● ASSIGNMENT: Going line by line through the data below, how many lines contain the word "three"? Give only the number.

(Collected data)
== == ==

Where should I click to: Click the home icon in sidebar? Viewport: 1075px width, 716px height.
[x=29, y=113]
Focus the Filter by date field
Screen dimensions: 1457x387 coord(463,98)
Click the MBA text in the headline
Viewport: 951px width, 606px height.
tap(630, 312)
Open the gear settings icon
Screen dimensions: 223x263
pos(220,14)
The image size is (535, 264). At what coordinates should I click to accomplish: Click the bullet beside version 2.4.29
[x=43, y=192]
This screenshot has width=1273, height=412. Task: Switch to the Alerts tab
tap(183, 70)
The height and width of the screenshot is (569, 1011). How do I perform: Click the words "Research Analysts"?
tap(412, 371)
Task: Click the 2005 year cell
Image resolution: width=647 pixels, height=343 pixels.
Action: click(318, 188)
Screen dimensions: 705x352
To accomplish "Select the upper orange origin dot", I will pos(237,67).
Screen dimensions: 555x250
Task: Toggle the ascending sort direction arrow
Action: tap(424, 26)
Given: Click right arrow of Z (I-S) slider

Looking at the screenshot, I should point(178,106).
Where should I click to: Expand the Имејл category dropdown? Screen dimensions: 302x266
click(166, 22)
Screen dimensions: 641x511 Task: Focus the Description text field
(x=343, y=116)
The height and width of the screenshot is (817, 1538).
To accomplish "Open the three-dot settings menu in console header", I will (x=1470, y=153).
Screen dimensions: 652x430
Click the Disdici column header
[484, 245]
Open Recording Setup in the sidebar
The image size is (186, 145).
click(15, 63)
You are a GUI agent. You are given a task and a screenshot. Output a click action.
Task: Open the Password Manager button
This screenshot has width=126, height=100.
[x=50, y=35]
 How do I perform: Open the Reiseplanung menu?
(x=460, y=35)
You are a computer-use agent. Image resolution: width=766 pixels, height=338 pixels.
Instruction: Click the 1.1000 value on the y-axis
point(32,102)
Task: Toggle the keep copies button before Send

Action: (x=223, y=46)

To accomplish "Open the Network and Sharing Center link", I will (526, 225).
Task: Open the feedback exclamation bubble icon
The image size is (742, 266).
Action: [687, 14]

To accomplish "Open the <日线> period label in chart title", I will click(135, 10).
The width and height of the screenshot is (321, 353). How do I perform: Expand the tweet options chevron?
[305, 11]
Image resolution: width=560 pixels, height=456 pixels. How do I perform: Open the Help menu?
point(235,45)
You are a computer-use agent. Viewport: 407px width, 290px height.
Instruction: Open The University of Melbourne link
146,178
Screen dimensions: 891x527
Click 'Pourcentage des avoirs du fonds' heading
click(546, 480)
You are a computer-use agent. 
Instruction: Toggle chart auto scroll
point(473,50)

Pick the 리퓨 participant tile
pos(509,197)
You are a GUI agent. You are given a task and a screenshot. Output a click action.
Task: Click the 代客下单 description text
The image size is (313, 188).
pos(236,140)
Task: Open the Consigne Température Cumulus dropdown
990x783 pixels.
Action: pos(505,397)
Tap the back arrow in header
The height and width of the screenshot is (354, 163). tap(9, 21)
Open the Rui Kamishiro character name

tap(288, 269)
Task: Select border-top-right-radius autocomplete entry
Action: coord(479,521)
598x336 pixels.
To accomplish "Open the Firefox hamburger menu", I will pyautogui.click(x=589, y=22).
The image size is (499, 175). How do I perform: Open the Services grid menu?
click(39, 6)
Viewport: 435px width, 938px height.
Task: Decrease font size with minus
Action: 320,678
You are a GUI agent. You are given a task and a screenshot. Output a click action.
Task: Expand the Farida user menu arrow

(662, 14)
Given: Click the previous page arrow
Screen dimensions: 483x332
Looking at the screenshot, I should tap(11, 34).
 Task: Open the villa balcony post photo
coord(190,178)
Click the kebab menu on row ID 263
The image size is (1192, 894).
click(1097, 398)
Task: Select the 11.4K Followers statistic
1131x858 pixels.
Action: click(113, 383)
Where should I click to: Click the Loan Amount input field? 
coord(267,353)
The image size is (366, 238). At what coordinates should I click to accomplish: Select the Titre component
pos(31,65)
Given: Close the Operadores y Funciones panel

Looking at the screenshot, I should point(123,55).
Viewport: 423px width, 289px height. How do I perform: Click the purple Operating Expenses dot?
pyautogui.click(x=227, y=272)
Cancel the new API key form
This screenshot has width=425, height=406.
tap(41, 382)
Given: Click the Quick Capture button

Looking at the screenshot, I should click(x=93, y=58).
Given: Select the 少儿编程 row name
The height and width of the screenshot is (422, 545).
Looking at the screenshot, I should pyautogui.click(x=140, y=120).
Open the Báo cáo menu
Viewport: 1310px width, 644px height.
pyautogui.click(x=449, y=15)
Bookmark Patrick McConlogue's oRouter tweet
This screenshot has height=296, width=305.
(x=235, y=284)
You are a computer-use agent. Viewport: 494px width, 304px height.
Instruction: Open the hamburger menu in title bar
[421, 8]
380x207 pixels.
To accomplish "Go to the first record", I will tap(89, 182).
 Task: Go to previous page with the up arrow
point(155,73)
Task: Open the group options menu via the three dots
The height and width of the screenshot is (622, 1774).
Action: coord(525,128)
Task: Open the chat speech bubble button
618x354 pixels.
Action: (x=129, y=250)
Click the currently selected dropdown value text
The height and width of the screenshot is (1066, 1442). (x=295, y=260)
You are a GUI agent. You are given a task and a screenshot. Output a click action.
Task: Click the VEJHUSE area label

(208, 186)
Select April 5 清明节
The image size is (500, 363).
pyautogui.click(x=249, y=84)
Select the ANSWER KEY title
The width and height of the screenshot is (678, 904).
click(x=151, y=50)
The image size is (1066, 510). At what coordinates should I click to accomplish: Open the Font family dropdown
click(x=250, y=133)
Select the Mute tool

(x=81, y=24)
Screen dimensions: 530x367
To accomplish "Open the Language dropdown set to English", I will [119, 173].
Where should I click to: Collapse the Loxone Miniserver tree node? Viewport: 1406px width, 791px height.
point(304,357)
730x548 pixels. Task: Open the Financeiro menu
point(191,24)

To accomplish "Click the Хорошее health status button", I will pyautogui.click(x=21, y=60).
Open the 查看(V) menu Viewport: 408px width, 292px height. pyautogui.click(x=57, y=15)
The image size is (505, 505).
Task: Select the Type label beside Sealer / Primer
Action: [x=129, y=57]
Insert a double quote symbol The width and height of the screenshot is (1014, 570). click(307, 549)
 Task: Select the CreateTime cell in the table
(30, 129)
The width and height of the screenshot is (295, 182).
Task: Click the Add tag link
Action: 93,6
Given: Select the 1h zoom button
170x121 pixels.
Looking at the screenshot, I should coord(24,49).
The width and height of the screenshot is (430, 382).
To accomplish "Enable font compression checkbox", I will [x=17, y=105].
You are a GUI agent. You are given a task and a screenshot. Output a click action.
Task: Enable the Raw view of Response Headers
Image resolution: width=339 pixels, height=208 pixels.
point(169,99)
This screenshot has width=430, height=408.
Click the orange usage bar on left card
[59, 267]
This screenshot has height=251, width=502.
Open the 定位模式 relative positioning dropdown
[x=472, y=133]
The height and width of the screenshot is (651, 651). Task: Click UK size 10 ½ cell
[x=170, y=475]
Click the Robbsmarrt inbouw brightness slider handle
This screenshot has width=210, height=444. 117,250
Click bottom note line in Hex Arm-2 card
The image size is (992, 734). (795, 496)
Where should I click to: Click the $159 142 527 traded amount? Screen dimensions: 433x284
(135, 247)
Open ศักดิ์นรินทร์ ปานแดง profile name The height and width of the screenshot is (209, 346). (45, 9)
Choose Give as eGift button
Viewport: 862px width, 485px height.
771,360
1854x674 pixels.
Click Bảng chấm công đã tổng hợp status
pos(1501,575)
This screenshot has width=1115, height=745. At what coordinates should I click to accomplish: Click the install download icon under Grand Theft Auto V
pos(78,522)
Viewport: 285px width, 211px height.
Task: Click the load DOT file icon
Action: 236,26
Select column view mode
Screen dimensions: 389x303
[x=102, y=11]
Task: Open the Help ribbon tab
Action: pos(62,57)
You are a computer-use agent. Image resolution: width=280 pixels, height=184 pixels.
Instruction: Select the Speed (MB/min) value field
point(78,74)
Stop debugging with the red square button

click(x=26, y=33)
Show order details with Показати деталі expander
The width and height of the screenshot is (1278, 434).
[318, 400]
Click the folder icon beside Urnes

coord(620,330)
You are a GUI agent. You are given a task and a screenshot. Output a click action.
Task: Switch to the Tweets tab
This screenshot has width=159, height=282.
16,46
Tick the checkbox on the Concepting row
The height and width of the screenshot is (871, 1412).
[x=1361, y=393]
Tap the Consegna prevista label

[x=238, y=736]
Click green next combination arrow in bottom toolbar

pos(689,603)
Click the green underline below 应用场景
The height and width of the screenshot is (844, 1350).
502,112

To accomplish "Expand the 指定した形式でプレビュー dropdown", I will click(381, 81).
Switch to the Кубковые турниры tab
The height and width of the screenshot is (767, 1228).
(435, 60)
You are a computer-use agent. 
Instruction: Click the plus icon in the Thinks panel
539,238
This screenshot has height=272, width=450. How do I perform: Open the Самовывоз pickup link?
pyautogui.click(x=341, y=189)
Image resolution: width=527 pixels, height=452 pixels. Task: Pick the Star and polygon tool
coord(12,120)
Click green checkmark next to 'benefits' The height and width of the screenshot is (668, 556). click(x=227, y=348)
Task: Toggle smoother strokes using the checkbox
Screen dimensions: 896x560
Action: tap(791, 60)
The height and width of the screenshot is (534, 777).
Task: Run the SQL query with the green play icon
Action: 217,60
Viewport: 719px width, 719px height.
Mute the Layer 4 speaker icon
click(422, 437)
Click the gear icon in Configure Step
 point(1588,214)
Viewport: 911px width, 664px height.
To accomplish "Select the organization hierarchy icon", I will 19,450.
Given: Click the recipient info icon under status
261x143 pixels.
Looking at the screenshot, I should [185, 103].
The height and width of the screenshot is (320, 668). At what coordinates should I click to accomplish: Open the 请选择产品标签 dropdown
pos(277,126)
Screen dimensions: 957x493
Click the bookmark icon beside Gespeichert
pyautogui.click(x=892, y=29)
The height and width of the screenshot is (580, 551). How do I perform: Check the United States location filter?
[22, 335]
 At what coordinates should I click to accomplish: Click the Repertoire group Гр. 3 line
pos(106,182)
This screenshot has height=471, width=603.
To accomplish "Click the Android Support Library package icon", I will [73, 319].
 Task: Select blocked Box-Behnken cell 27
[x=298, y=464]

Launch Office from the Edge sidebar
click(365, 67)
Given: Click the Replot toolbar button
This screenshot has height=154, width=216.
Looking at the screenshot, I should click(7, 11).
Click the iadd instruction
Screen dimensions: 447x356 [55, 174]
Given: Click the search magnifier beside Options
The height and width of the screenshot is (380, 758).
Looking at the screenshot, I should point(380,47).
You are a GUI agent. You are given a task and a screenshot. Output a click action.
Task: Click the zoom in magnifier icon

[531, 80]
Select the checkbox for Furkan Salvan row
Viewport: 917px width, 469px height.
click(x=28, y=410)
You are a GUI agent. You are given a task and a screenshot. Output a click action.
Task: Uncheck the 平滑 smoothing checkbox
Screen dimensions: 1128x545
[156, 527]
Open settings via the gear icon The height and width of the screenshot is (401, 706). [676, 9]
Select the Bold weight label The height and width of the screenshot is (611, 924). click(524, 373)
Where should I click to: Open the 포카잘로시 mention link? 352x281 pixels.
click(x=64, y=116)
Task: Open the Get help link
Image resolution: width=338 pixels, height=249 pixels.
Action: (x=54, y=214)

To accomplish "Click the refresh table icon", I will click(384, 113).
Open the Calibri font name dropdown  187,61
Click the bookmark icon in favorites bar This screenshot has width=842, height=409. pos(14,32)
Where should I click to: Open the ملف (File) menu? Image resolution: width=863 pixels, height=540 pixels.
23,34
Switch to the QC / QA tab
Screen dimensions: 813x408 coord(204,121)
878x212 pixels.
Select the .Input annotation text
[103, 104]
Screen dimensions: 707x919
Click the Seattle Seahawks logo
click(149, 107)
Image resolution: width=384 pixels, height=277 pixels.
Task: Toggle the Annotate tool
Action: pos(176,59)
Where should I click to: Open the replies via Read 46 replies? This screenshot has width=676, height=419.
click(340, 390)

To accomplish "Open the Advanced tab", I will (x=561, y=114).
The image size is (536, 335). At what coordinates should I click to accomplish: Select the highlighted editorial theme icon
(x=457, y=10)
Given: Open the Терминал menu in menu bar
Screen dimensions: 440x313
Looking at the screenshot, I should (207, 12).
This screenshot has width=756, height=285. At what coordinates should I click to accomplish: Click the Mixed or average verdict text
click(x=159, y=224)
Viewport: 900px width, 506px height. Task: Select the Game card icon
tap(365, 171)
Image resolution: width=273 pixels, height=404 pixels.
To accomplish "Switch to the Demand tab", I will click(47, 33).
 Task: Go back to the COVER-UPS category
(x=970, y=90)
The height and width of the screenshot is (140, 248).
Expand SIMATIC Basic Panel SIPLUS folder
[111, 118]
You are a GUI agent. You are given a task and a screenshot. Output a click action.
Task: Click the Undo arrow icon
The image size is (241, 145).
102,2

== == ==

● RESULT FOR THIS TASK: 2